Therefore, in the state in which the sub cyclone 5 is fitted to the outer frame 40 in the large diameter portion 29 and the cap portion 59 in the small diameter portion 18, the ventilation path 53 is formed in the through holes 58, 58. The through hole 52 communicates with the sub dust collection chamber 30 through the through holes 58, 58,... Of the third guide portion 49.
Further, the upper cover 35 closes the upper end of the outer frame 40 including the ventilation path 53, so that the upper suction opening 37 is inserted into the sub cyclone 5 from the upper opening 55 as shown in FIGS. , The sub suction path 61 passing between the first straight wall 44 and the second straight wall 47, and the sub suction path 61 communicates in a tangential direction between the first spiral wall 45 and the second spiral wall 48. A sub swirl chamber 62 that swirls within the outer frame 40 and reaches the through hole 52 is formed. That is, the main suction path 37 is guided to the main swirl chamber 23 side through the lower side of the sub cyclone 5 via the guide path 20, while the sub suction path 61 is extended from the main suction path 37 to the upper side of the guide path 20. It branches and is led and formed in the auxiliary cyclone 5.

  On the other hand, the exhaust tube 3 is screwed to the upper surface of the upper cover 35 concentrically with the outer frame 40. As shown in FIGS. 4 and 15 to 17, an outer cylinder 63 that is fitted in the exhaust cylinder 3 and penetrates the upper cover 35 from the upper end of the exhaust cylinder 3 to reach the through hole 52, Inside the outer cylinder 63, there is provided an inner cylinder 65 which is held with a gap by radial radial ribs 64, 64... And passes through the upper cover 35 from the upper end of the exhaust cylinder 3 and projects downward. ing. In the inner cylinder 65, the lower part 66 that penetrates the through hole 52 of the sub-cyclone 5 has a larger diameter than the upper part, and a flange 67 formed at the upper end of the inner cylinder 65 is fitted to the lower end of the through hole 52, 52 is closed, passes through the cap portion 59 as it is, and projects coaxially into the inner upper cylinder 8 of the inner housing 6. In this state, the lower end of the lower portion 66 has substantially the same height as the lower end of the slit 13 of the inner upper cylinder 8. Therefore, here, the inner cylinder 65 communicates with the upper part of the main swirl chamber 23 in the vertical direction to form the main discharge path 68 therein, and the gap between the outer cylinder 63 and the inner cylinder 65 is a sub swirl.
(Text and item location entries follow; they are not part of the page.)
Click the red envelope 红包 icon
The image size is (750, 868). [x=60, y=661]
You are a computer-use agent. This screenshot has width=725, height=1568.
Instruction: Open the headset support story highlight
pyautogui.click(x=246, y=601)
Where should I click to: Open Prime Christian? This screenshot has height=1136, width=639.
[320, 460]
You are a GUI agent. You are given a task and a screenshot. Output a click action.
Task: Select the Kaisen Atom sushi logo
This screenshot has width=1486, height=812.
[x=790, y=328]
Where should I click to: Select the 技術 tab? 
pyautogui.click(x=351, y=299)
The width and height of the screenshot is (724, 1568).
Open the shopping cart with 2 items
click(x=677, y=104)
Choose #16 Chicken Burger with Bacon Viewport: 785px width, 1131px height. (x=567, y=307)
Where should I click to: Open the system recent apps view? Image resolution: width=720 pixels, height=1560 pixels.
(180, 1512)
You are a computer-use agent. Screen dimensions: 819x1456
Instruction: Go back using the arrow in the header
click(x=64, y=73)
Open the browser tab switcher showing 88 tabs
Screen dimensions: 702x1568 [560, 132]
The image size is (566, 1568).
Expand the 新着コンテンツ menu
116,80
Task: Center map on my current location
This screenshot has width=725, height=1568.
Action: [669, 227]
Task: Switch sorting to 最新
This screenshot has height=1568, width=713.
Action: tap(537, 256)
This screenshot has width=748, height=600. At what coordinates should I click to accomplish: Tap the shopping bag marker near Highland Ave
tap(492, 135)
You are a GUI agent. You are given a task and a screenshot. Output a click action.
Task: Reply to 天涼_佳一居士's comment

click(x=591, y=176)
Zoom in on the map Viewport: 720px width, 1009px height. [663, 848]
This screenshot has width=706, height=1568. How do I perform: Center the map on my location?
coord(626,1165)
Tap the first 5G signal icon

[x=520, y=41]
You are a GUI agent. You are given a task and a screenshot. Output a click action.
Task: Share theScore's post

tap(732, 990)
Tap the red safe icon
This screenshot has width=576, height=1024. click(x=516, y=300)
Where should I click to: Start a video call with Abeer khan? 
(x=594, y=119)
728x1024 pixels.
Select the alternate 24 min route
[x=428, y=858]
The sub-discharge path 69 is formed in communication with the through-hole 52 serving as the terminal end of the chamber 62 in the vertical direction.

  In the cyclone device 1 configured as described above, for example, when an electric blower is connected to the exhaust tube 3 and a hose or the like is connected to the suction port 36, air can be sucked together with dust. The sucked air reaches the guide path 20 from the introduction path 34 and branches up and down. One of the air flows into the lower main suction path 37 and the other flows into the upper sub suction path 61. The lower taxiway 20 is larger. Here, since relatively large dust moves exclusively under the introduction path 34, most of the dust enters the main swirl chamber 23 from the main suction path 37 and falls as it is as shown by solid line arrows in FIG. 4. It is stored in the main dust collection chamber 11 in the inner and lower cylinders 7. At this time, medium dust that does not fall into the main dust collection chamber 11 is slit 13, 13... By centrifugal force when air swirls in the main swirl chamber 23 as shown by dotted arrows in FIGS. Through the outer dust collecting chamber 24 as indicated by a solid line arrow. The air swirled in the main swirl chamber 23 is discharged upward through the main discharge passage 68 in the inner cylinder 65.

On the other hand, the fine dust that does not flow into the main suction path 37 flows through the upper sub suction path 61 as shown by a one-dot chain line arrow in FIG. Since the first spiral wall 45 has through-holes 58, 58,..., Fine dust is caused by centrifugal force when air swirls along the first spiral wall 45, and solid arrows in FIGS. As shown in FIG. 5, the gas is discharged between the outer frame 40 through the through holes 58, 58,. The fine dust that has reached the through hole 52 without being separated here is separated from the second spiral wall 48 via the through holes 58, 58... By centrifugal force when the air swirls along the third spiral wall 51. And is dropped and stored in the sub-dust collection chamber 30 as it is. The air swirled in the sub swirl chamber 62 is discharged upward through a sub discharge path 69 between the outer cylinder 63 and the inner cylinder 65.
Thus, when discharging the dust stored in each of the dust collection chambers 11, 24, 30, if the lid 31 is removed, the lower ends of the dust collection chambers 11, 24, 30 are simultaneously opened, so the cyclone device 1 Dust can be discharged at one time from the lower end of the.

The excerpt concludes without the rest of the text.